Best industrial stocks
Best industrial stocks to buy in 2025
These industrial stocks are some of the sector’s most durable long-term investments:
Name and ticker | Market cap | Dividend yield | Industry |
---|---|---|---|
Waste Management (NYSE:WM) | $92 billion | 1.37% | Commercial Services and Supplies |
FedEx (NYSE:FDX) | $57 billion | 2.30% | Air Freight and Logistics |
Ge Vernova (NYSE:GEV) | $176 billion | 0.08% | Electrical Equipment |
Lockheed Martin (NYSE:LMT) | $98 billion | 3.10% | Aerospace and Defense |
Caterpillar (NYSE:CAT) | $204 billion | 1.32% | Machinery |
1. Waste Management
Waste Management, or WM, is one of the leading waste management companies in North America. It provides waste collection, transfer, and disposal services, as well as recycling and resource recovery. The company is also a leading developer and operator of landfill gas-to-energy facilities that produce renewable natural gas (RNG).
It provides its services to residential, commercial, industrial, and municipal customers. With demand for waste hauling relatively stable, its business is more recession-resistant than other industrial companies.
Over the years, WM has invested in automating its collection truck fleet and converting it to run on cleaner, cheaper natural gas, including RNG. Moves like these have allowed WM to consistently generate free cash flow, giving it the funds to make acquisitions. In late 2024, it acquired Stericycle to expand its comprehensive environmental solutions into the growing healthcare sector. It's also investing $3 billion through 2026 on new or upgraded recycling facilities and RNG production facilities.
The company also routinely returns money to shareholders via dividends and share repurchases while maintaining an investment-grade balance sheet. It hiked its dividend 10% for 2025, its 22nd straight year of increases.

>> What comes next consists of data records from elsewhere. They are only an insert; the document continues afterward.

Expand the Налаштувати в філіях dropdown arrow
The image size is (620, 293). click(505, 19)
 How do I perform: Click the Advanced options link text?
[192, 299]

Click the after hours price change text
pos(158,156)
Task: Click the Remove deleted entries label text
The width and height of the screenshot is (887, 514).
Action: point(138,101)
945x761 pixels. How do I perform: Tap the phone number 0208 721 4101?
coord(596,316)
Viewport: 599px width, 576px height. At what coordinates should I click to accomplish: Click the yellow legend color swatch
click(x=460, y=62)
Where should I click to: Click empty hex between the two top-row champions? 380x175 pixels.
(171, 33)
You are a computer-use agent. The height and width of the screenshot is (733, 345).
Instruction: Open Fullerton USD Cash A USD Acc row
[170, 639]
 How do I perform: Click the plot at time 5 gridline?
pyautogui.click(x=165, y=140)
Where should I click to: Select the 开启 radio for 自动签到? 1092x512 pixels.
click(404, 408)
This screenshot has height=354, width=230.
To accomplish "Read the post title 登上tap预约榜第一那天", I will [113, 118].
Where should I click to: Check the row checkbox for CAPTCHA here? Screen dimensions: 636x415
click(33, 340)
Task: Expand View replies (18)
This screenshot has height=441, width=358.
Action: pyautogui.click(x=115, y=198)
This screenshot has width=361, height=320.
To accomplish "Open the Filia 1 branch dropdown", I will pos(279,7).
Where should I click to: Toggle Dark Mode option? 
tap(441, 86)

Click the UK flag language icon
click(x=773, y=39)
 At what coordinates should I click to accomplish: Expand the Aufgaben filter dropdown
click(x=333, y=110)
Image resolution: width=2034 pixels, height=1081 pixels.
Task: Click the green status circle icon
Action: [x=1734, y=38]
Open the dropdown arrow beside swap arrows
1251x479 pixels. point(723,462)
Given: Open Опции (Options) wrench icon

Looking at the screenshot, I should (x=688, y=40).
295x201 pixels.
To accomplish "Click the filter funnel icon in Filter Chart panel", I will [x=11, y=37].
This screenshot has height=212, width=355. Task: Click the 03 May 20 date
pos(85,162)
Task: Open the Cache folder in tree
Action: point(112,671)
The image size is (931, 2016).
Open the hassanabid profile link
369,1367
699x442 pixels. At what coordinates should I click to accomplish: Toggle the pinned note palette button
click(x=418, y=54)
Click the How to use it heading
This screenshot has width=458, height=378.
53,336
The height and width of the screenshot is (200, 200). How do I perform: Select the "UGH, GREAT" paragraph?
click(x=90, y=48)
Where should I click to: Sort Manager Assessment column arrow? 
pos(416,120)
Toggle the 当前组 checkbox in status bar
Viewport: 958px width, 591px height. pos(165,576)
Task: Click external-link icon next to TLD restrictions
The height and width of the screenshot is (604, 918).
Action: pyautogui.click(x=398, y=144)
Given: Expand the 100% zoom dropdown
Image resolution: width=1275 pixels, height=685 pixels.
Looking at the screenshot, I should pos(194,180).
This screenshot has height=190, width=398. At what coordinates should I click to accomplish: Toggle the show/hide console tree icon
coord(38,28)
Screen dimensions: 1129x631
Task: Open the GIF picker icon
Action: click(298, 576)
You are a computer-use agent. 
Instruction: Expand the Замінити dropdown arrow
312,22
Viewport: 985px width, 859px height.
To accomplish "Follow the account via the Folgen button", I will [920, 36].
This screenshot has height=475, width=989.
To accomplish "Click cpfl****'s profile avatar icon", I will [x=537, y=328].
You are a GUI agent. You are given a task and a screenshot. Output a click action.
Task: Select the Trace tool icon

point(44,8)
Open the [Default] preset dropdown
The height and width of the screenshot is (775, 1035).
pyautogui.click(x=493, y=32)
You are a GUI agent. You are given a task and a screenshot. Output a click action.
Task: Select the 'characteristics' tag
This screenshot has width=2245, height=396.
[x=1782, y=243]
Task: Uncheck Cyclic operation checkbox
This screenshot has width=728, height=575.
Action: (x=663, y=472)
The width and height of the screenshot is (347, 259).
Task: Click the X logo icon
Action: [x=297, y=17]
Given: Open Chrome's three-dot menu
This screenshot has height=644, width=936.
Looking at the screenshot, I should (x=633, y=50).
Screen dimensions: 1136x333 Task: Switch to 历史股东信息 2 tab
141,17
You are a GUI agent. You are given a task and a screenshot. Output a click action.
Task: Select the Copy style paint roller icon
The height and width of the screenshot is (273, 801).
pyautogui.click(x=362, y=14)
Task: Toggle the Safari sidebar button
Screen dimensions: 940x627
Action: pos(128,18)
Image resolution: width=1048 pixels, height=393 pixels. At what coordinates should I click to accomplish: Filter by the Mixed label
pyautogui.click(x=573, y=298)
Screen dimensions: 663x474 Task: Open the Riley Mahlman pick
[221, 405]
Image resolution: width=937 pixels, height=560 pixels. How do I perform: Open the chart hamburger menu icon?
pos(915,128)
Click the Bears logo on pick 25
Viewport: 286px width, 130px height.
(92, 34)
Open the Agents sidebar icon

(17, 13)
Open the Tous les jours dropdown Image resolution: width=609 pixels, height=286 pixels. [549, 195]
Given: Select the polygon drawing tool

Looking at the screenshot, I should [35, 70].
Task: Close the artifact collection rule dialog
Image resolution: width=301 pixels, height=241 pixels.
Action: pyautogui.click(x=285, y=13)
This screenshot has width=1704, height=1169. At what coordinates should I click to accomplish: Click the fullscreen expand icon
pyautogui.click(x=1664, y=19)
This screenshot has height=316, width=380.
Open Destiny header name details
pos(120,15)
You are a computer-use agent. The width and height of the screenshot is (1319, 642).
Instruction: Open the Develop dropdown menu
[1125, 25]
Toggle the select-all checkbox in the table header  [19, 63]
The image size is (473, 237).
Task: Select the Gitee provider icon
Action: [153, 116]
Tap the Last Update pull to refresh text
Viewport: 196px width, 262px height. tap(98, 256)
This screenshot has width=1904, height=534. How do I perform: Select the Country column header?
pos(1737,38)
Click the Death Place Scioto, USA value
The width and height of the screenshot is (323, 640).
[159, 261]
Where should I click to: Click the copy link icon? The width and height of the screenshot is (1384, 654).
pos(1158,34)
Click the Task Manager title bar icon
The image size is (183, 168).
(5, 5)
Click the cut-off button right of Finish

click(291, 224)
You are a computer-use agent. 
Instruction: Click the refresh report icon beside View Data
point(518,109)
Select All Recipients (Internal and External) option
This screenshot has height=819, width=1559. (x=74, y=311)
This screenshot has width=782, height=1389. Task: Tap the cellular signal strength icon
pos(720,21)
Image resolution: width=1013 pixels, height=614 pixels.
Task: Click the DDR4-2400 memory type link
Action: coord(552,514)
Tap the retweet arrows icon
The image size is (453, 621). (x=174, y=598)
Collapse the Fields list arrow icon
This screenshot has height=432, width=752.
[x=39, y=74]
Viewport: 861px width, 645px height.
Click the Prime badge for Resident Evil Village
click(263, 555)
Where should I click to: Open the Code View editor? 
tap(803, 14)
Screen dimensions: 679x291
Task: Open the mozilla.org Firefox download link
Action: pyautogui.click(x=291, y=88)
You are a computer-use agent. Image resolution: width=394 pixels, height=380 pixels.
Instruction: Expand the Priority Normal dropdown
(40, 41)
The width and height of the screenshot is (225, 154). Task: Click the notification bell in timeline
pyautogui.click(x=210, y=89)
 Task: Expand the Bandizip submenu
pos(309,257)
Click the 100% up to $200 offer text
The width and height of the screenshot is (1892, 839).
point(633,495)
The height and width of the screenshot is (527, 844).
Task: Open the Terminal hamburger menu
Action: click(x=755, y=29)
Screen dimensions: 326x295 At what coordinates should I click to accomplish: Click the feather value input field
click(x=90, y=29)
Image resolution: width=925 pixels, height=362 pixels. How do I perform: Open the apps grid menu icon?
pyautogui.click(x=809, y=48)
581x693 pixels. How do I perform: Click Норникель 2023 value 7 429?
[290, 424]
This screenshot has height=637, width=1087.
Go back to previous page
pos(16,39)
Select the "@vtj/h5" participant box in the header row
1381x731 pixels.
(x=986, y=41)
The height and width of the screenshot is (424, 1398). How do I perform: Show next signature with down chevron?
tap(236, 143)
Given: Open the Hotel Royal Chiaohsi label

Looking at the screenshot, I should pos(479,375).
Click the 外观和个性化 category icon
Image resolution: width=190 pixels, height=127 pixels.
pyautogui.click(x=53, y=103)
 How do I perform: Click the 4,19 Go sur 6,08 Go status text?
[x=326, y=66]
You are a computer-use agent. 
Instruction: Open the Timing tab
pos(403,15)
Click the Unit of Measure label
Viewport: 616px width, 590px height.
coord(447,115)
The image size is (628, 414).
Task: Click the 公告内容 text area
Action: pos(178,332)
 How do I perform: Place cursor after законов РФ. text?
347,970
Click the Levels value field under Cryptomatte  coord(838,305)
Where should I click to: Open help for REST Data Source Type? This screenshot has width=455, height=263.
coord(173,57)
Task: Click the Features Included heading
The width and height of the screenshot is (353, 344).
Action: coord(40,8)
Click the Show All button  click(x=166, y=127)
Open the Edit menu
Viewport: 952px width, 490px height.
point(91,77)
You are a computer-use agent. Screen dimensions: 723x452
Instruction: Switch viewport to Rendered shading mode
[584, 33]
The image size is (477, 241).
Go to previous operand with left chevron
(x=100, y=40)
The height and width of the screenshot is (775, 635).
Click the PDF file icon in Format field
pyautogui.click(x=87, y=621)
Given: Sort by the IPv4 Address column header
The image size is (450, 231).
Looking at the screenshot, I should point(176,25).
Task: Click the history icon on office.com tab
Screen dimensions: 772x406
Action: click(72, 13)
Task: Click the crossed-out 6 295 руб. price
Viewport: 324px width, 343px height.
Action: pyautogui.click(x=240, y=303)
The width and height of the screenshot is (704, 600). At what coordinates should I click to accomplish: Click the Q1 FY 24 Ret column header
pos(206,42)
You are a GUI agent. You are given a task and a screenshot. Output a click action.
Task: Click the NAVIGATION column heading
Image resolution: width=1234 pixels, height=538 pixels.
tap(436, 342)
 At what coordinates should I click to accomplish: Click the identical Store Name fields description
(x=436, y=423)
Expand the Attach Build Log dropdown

This strategy of expanding and also rewarding shareholders has enabled Waste Management to create significant shareholder value over the years.
2. FedEx
FedEx provides customers with transportation, e-commerce, and business services. The company operates a fleet of aircraft and vehicles, logistics facilities, and retail stores that help facilitate the shipment of millions of packages daily. It also offers a host of other logistics and e-commerce services that help businesses distribute their products to customers.
E-commerce
FedEx produces lots of free cash flow, which allows the company to pay a competitive and growing dividend. It can also repay debt to strengthen its balance sheet and make investments to expand its operations.
FedEx’s strong cash flow also enables the company to invest in innovation. The shipping company is testing autonomous vehicles and delivery services. Meanwhile, the company bought RouteSmart Technologies in 2025 to help further optimize delivery.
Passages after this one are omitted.